Depuis 2003, le pays est donc « gouverné à gauche » comme l'on dit. Une gauche particulière, à l'histoire singulière, qui incarna un temps de fols espoirs du côté des altermondialistes, avant d'en laisser dubitatifs plus d'un. Car Lula ne tarda pas à surprendre ses supporters européens. Avant même son élection, il promettait de respecter tous les engagements pris par son prédécesseur avec le Fonds monétaire international, institution dont on connaît le peu de goût pour les politiques sociales ambitieuses, les déficits budgétaires... et la retraite à 60 ans. Mais avait-il le choix ? Pouvait-il prendre le risque de voir les investisseurs fuir le pays, effrayés à l'idée que le nouveau régime, le couteau entre les dents, n'y instaure une forme de « socialisme » ? Non : à l'affrontement, il a choisi la conciliation. Qu'on se le dise, le syndicaliste est un pragmatique.
Sept années se sont donc écoulées depuis que le Parti des travailleurs, cartel hétéroclite de mouvements de gauche et d'extrême gauche, a pris les rênes du pouvoir. Faire le bilan des deux mandats de Lula est donc possible. Commençons par les points « positifs ».
La situation économique du Brésil est des plus florissantes. Alors que la crise des subprimes jetait dans la récession nombre de pays, le Brésil affichait avec insolence sa bonne santé, au point de concéder l'an passé un prêt de dix milliards de dollars au FMI. Le Brésil n'est plus un pays au bord de la banqueroute, pris à la gorge par le FMI en raison d'une dette publique astronomique, il est devenu un pays émergent chez lequel il est bon d'investir ! Bon et facile, car Lula s'est évertué à limiter les freins à l'investissement étranger et national. Exonération d'impôts, avantages fiscaux, taux d'intérêt élevés... tout est bon pour permettre aux capitalistes de faire leur beurre ici bas. Cependant, notons que le gouvernement Lula ne rechigne pas à la signature d'accords entre entrepreneurs privés et publics. Lula n'est pas un libéral pur sucre, c'est un étatiste et un développementaliste : il entend garder la main sur certain secteurs économiques clés, notamment celui des hydrocarbures, afin d'en faire des leviers pour le développement économique et la politique sociale.
Grâce à un taux de croissance soutenue et à de très nombreuses créations d'emploi, grâce à un taux d'inflation stabilisé aux alentours de 7%, la politique sociale lancée par les différents gouvernements Lula a eu pour résultat de sortir 20 millions de Brésiliens de la pauvreté, que ce soit grâce à l'augmentation du salaire minimum ou par un octroi beaucoup plus large de la Bolsa familia, un ensemble d'allocations destiné aux familles les plus pauvres du pays. Le taux de pauvreté est aujourd'hui de moins de 20% de la population, alors qu'il était supérieur à 30 %, au début des années 2000. Le boom économique a enfin permis l'émergence et la consolidation d'une forte classe moyenne : une classe moyenne qui consomme parce qu'elle a confiance dans l'avenir.

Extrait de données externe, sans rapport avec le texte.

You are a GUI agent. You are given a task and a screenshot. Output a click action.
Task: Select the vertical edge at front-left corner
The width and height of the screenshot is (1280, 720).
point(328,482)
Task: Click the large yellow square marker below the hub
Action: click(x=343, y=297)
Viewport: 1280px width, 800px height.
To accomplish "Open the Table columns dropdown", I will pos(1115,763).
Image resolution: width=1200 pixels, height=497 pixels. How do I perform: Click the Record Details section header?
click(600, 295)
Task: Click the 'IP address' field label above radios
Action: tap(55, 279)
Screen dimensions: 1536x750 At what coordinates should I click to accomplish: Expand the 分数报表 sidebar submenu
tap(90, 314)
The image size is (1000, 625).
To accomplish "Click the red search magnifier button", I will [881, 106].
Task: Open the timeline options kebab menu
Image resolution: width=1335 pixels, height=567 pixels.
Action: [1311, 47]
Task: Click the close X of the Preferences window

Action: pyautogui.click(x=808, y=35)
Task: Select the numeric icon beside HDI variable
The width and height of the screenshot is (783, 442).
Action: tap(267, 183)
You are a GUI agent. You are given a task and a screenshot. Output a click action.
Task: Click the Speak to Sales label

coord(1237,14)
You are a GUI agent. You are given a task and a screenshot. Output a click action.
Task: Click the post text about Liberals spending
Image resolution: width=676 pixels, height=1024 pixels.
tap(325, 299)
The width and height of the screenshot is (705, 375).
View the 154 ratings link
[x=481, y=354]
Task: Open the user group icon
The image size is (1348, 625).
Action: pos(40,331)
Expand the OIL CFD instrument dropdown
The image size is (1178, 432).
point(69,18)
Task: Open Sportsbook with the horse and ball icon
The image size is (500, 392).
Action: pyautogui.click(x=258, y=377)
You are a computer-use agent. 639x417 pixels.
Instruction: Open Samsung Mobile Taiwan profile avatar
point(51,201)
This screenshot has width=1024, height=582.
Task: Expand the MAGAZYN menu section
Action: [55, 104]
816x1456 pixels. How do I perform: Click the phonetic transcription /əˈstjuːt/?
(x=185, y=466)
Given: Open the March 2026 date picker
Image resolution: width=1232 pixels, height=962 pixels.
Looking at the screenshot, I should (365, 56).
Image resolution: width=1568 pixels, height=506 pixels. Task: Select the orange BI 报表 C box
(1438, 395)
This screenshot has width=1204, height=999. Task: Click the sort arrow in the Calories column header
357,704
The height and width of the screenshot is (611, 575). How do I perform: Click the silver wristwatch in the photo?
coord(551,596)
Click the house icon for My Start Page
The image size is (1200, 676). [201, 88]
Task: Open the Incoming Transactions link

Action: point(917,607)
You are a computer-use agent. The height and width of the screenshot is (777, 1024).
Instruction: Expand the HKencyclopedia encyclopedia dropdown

Si le côté face est reluisant, qu'en est-il du côté pile ? Car faire le bilan des années Lula, c'est aussi rappeler qui a fait les frais de cette réussite économique. Il y a d'abord les paysans pauvres. Très rapidement, le Mouvement des sans-terre, qui défend l'agriculture paysanne et se bat pour une réforme agraire ambitieuse, s'est rapidement rendu compte que le gouvernement Lula ne favoriserait pas ses desseins. Le paysan pauvre, émacié et illettré, figure du Brésil rural, incarnation de la servitude ancestrale et des rapports féodaux, ne fait plus recette. Pour le Brésil moderne, industrialisé, c'est l'agro-business qui doit être le moteur du développement, non l'agriculture paysanne : le développement des cultures de soja OGM ou de cannes à sucre destinées à la fabrication d'éthanol sont là pour le prouver(1).
Il y a ensuite les pauvres. Le Brésil demeure l'un des dix pays les plus inégalitaires au monde. Lula peut certes se vanter d'avoir fait reculer la pauvreté, mais il n'a pas réduit pour autant les inégalités sociales. Bien au contraire : les riches se sont enrichis comme jamais, et les Brésiliens attendent toujours la réforme fiscale promise, celle qui permettrait d'asseoir plus solidement des filets sociaux de protection pour la masse des prolétaires brésiliens. Car l'amélioration incontestable des conditions de vie des Brésiliens doit davantage à la bonne santé de l'économie nationale qu'aux transferts sociaux. En d'autres termes, un retournement de conjoncture pourrait bien rejeter dans la précarité sociale les millions de Brésiliens qui viennent d'en sortir, notamment les classes moyennes qui se sont endettées pour consommer.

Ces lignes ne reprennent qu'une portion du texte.